#### Directive:
Update these lines by replacing every "GUI agent" with "desktop agent", keeping all other text unchanged.

#### Data in this exercise:
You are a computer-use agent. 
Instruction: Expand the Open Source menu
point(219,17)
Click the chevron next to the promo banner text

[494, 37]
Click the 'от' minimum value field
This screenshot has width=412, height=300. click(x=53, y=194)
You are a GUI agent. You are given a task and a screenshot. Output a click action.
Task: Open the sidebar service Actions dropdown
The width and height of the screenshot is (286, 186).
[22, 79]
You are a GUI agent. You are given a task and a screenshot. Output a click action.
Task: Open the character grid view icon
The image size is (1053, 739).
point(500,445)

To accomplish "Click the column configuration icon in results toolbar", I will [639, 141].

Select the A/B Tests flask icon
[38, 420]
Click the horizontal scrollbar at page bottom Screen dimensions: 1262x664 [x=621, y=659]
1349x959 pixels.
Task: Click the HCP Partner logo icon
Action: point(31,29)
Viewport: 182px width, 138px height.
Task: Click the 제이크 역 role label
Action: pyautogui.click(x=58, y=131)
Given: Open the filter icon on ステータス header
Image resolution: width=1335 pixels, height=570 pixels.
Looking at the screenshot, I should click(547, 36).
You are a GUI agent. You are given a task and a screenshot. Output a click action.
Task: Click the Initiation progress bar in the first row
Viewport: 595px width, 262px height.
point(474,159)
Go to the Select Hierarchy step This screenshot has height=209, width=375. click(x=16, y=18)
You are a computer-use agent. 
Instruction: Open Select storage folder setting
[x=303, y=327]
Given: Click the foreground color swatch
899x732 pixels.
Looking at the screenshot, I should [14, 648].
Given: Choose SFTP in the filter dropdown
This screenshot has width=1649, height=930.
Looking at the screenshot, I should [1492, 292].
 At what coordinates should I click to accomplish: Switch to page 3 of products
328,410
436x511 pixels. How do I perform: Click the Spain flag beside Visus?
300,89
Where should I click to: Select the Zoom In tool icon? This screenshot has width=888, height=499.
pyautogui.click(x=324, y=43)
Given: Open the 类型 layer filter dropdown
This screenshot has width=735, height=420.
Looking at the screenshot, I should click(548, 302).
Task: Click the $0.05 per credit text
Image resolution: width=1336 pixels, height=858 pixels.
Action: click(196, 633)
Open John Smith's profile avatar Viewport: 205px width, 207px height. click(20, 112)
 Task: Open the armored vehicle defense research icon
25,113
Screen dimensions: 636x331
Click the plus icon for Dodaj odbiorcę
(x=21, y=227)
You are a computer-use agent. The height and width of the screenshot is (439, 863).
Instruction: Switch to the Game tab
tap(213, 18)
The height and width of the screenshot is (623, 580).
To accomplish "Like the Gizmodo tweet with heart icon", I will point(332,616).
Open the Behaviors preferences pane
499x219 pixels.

#### Task output:
You are a computer-use agent. 
Instruction: Expand the Open Source menu
point(219,17)
Click the chevron next to the promo banner text

[494, 37]
Click the 'от' minimum value field
This screenshot has width=412, height=300. click(x=53, y=194)
You are a desktop agent. You are given a task and a screenshot. Output a click action.
Task: Open the sidebar service Actions dropdown
The width and height of the screenshot is (286, 186).
[22, 79]
You are a desktop agent. You are given a task and a screenshot. Output a click action.
Task: Open the character grid view icon
The image size is (1053, 739).
point(500,445)

To accomplish "Click the column configuration icon in results toolbar", I will [639, 141].

Select the A/B Tests flask icon
[38, 420]
Click the horizontal scrollbar at page bottom Screen dimensions: 1262x664 [x=621, y=659]
1349x959 pixels.
Task: Click the HCP Partner logo icon
Action: point(31,29)
Viewport: 182px width, 138px height.
Task: Click the 제이크 역 role label
Action: pyautogui.click(x=58, y=131)
Given: Open the filter icon on ステータス header
Image resolution: width=1335 pixels, height=570 pixels.
Looking at the screenshot, I should click(547, 36).
You are a desktop agent. You are given a task and a screenshot. Output a click action.
Task: Click the Initiation progress bar in the first row
Viewport: 595px width, 262px height.
point(474,159)
Go to the Select Hierarchy step This screenshot has height=209, width=375. click(x=16, y=18)
You are a computer-use agent. 
Instruction: Open Select storage folder setting
[x=303, y=327]
Given: Click the foreground color swatch
899x732 pixels.
Looking at the screenshot, I should [14, 648].
Given: Choose SFTP in the filter dropdown
This screenshot has width=1649, height=930.
Looking at the screenshot, I should [1492, 292].
 At what coordinates should I click to accomplish: Switch to page 3 of products
328,410
436x511 pixels. How do I perform: Click the Spain flag beside Visus?
300,89
Where should I click to: Select the Zoom In tool icon? This screenshot has width=888, height=499.
pyautogui.click(x=324, y=43)
Given: Open the 类型 layer filter dropdown
This screenshot has width=735, height=420.
Looking at the screenshot, I should click(548, 302).
Task: Click the $0.05 per credit text
Image resolution: width=1336 pixels, height=858 pixels.
Action: click(196, 633)
Open John Smith's profile avatar Viewport: 205px width, 207px height. click(20, 112)
 Task: Open the armored vehicle defense research icon
25,113
Screen dimensions: 636x331
Click the plus icon for Dodaj odbiorcę
(x=21, y=227)
You are a computer-use agent. The height and width of the screenshot is (439, 863).
Instruction: Switch to the Game tab
tap(213, 18)
The height and width of the screenshot is (623, 580).
To accomplish "Like the Gizmodo tweet with heart icon", I will point(332,616).
Open the Behaviors preferences pane
499x219 pixels.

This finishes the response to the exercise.